EXERCISE DETAILS: With no additions or omissions, print the listing that follows.

◇ ◇ ◇

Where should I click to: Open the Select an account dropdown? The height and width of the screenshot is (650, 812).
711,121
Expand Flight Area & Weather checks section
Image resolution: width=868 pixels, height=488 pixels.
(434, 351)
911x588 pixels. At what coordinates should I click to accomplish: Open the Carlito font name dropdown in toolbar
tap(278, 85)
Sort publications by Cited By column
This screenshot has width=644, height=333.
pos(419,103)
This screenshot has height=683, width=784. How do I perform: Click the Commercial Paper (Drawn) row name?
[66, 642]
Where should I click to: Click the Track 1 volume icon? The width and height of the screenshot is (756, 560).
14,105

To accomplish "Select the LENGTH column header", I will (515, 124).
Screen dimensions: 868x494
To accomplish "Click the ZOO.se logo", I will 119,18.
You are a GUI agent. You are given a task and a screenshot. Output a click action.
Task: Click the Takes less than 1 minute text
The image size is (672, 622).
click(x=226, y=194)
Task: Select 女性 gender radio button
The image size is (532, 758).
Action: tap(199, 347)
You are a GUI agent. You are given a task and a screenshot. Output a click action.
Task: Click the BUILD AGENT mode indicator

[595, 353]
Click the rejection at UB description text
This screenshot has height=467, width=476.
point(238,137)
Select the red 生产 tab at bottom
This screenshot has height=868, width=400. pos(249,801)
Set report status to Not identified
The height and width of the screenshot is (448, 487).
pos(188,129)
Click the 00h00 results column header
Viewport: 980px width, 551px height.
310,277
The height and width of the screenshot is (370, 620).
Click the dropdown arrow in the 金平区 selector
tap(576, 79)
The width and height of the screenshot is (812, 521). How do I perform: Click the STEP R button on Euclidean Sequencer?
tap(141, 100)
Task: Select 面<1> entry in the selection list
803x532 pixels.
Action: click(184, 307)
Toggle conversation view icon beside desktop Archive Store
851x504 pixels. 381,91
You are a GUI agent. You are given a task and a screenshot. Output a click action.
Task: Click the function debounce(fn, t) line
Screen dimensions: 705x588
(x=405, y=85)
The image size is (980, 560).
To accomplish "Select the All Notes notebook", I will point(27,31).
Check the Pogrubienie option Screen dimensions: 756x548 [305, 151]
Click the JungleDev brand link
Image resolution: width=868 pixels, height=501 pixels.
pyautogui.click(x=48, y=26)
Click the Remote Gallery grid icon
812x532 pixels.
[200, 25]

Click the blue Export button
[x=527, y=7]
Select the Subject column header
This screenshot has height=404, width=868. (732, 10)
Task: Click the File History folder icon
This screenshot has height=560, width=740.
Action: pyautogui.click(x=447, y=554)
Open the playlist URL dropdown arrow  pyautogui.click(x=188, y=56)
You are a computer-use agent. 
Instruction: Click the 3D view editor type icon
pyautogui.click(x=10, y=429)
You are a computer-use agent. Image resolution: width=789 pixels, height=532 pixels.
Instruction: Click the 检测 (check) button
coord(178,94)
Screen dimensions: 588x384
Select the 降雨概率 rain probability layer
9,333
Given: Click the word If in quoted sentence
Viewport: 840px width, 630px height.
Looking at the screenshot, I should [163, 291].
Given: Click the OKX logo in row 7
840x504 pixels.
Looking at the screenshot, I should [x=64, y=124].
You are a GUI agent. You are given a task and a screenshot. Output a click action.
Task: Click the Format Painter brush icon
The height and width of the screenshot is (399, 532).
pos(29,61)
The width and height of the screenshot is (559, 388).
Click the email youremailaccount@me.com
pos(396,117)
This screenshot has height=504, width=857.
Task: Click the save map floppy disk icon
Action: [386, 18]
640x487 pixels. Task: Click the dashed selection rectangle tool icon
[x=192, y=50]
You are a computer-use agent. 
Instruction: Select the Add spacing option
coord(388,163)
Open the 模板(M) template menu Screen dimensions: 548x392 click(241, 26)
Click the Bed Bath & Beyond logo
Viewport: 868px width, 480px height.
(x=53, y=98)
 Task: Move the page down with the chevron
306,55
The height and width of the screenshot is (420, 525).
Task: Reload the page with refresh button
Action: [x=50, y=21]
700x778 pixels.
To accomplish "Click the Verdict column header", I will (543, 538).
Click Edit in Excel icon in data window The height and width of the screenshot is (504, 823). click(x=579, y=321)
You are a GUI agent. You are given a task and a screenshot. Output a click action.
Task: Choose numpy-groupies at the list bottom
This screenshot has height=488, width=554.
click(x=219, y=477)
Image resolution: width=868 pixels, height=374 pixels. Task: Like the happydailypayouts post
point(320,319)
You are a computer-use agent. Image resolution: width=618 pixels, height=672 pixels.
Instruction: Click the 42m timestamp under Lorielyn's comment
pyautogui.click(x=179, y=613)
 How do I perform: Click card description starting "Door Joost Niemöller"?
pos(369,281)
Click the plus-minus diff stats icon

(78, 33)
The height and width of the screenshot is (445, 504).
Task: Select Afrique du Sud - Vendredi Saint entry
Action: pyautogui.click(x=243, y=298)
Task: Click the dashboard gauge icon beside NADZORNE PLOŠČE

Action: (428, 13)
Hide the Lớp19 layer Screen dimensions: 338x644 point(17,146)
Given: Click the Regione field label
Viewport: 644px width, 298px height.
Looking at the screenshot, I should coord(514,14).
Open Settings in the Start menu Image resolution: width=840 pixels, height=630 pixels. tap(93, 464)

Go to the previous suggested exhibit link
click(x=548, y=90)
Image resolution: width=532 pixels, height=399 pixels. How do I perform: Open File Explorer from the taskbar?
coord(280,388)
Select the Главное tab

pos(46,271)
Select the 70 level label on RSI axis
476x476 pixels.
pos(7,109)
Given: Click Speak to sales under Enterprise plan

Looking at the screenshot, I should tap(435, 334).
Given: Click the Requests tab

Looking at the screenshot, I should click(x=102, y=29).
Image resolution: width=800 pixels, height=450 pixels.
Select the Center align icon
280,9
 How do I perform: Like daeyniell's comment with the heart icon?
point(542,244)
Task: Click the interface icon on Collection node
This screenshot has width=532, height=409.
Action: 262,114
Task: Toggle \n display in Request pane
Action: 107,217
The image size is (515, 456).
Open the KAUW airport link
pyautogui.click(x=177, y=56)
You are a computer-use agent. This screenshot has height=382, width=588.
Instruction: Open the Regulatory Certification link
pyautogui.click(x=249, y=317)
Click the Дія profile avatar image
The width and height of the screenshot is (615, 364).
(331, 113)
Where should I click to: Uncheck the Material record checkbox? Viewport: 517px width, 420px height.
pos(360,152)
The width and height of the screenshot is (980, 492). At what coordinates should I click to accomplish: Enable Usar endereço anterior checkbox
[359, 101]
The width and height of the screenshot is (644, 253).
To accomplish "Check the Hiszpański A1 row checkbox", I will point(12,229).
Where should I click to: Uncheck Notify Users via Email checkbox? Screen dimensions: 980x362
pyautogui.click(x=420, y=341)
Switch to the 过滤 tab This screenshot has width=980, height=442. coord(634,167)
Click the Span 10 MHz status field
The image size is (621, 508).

◇ ◇ ◇

ANSWER TO THIS PROBLEM:
Where should I click to: Open the Select an account dropdown? The height and width of the screenshot is (650, 812).
711,121
Expand Flight Area & Weather checks section
Image resolution: width=868 pixels, height=488 pixels.
(434, 351)
911x588 pixels. At what coordinates should I click to accomplish: Open the Carlito font name dropdown in toolbar
tap(278, 85)
Sort publications by Cited By column
This screenshot has width=644, height=333.
pos(419,103)
This screenshot has height=683, width=784. How do I perform: Click the Commercial Paper (Drawn) row name?
[66, 642]
Where should I click to: Click the Track 1 volume icon? The width and height of the screenshot is (756, 560).
14,105

To accomplish "Select the LENGTH column header", I will (515, 124).
Screen dimensions: 868x494
To accomplish "Click the ZOO.se logo", I will 119,18.
You are a GUI agent. You are given a task and a screenshot. Output a click action.
Task: Click the Takes less than 1 minute text
The image size is (672, 622).
click(x=226, y=194)
Task: Select 女性 gender radio button
The image size is (532, 758).
Action: tap(199, 347)
You are a GUI agent. You are given a task and a screenshot. Output a click action.
Task: Click the BUILD AGENT mode indicator

[595, 353]
Click the rejection at UB description text
This screenshot has height=467, width=476.
point(238,137)
Select the red 生产 tab at bottom
This screenshot has height=868, width=400. pos(249,801)
Set report status to Not identified
The height and width of the screenshot is (448, 487).
pos(188,129)
Click the 00h00 results column header
Viewport: 980px width, 551px height.
310,277
The height and width of the screenshot is (370, 620).
Click the dropdown arrow in the 金平区 selector
tap(576, 79)
The width and height of the screenshot is (812, 521). How do I perform: Click the STEP R button on Euclidean Sequencer?
tap(141, 100)
Task: Select 面<1> entry in the selection list
803x532 pixels.
Action: click(184, 307)
Toggle conversation view icon beside desktop Archive Store
851x504 pixels. 381,91
You are a GUI agent. You are given a task and a screenshot. Output a click action.
Task: Click the function debounce(fn, t) line
Screen dimensions: 705x588
(x=405, y=85)
The image size is (980, 560).
To accomplish "Select the All Notes notebook", I will point(27,31).
Check the Pogrubienie option Screen dimensions: 756x548 [305, 151]
Click the JungleDev brand link
Image resolution: width=868 pixels, height=501 pixels.
pyautogui.click(x=48, y=26)
Click the Remote Gallery grid icon
812x532 pixels.
[200, 25]

Click the blue Export button
[x=527, y=7]
Select the Subject column header
This screenshot has height=404, width=868. (732, 10)
Task: Click the File History folder icon
This screenshot has height=560, width=740.
Action: pyautogui.click(x=447, y=554)
Open the playlist URL dropdown arrow  pyautogui.click(x=188, y=56)
You are a computer-use agent. 
Instruction: Click the 3D view editor type icon
pyautogui.click(x=10, y=429)
You are a computer-use agent. Image resolution: width=789 pixels, height=532 pixels.
Instruction: Click the 检测 (check) button
coord(178,94)
Screen dimensions: 588x384
Select the 降雨概率 rain probability layer
9,333
Given: Click the word If in quoted sentence
Viewport: 840px width, 630px height.
Looking at the screenshot, I should [163, 291].
Given: Click the OKX logo in row 7
840x504 pixels.
Looking at the screenshot, I should [x=64, y=124].
You are a GUI agent. You are given a task and a screenshot. Output a click action.
Task: Click the Format Painter brush icon
The height and width of the screenshot is (399, 532).
pos(29,61)
The width and height of the screenshot is (559, 388).
Click the email youremailaccount@me.com
pos(396,117)
This screenshot has height=504, width=857.
Task: Click the save map floppy disk icon
Action: [386, 18]
640x487 pixels. Task: Click the dashed selection rectangle tool icon
[x=192, y=50]
You are a computer-use agent. 
Instruction: Select the Add spacing option
coord(388,163)
Open the 模板(M) template menu Screen dimensions: 548x392 click(241, 26)
Click the Bed Bath & Beyond logo
Viewport: 868px width, 480px height.
(x=53, y=98)
 Task: Move the page down with the chevron
306,55
The height and width of the screenshot is (420, 525).
Task: Reload the page with refresh button
Action: [x=50, y=21]
700x778 pixels.
To accomplish "Click the Verdict column header", I will (543, 538).
Click Edit in Excel icon in data window The height and width of the screenshot is (504, 823). click(x=579, y=321)
You are a GUI agent. You are given a task and a screenshot. Output a click action.
Task: Choose numpy-groupies at the list bottom
This screenshot has height=488, width=554.
click(x=219, y=477)
Image resolution: width=868 pixels, height=374 pixels. Task: Like the happydailypayouts post
point(320,319)
You are a computer-use agent. Image resolution: width=618 pixels, height=672 pixels.
Instruction: Click the 42m timestamp under Lorielyn's comment
pyautogui.click(x=179, y=613)
 How do I perform: Click card description starting "Door Joost Niemöller"?
pos(369,281)
Click the plus-minus diff stats icon

(78, 33)
The height and width of the screenshot is (445, 504).
Task: Select Afrique du Sud - Vendredi Saint entry
Action: pyautogui.click(x=243, y=298)
Task: Click the dashboard gauge icon beside NADZORNE PLOŠČE

Action: (428, 13)
Hide the Lớp19 layer Screen dimensions: 338x644 point(17,146)
Given: Click the Regione field label
Viewport: 644px width, 298px height.
Looking at the screenshot, I should coord(514,14).
Open Settings in the Start menu Image resolution: width=840 pixels, height=630 pixels. tap(93, 464)

Go to the previous suggested exhibit link
click(x=548, y=90)
Image resolution: width=532 pixels, height=399 pixels. How do I perform: Open File Explorer from the taskbar?
coord(280,388)
Select the Главное tab

pos(46,271)
Select the 70 level label on RSI axis
476x476 pixels.
pos(7,109)
Given: Click Speak to sales under Enterprise plan

Looking at the screenshot, I should tap(435, 334).
Given: Click the Requests tab

Looking at the screenshot, I should click(x=102, y=29).
Image resolution: width=800 pixels, height=450 pixels.
Select the Center align icon
280,9
 How do I perform: Like daeyniell's comment with the heart icon?
point(542,244)
Task: Click the interface icon on Collection node
This screenshot has width=532, height=409.
Action: 262,114
Task: Toggle \n display in Request pane
Action: 107,217
The image size is (515, 456).
Open the KAUW airport link
pyautogui.click(x=177, y=56)
You are a computer-use agent. This screenshot has height=382, width=588.
Instruction: Open the Regulatory Certification link
pyautogui.click(x=249, y=317)
Click the Дія profile avatar image
The width and height of the screenshot is (615, 364).
(331, 113)
Where should I click to: Uncheck the Material record checkbox? Viewport: 517px width, 420px height.
pos(360,152)
The width and height of the screenshot is (980, 492). At what coordinates should I click to accomplish: Enable Usar endereço anterior checkbox
[359, 101]
The width and height of the screenshot is (644, 253).
To accomplish "Check the Hiszpański A1 row checkbox", I will point(12,229).
Where should I click to: Uncheck Notify Users via Email checkbox? Screen dimensions: 980x362
pyautogui.click(x=420, y=341)
Switch to the 过滤 tab This screenshot has width=980, height=442. coord(634,167)
Click the Span 10 MHz status field
The image size is (621, 508).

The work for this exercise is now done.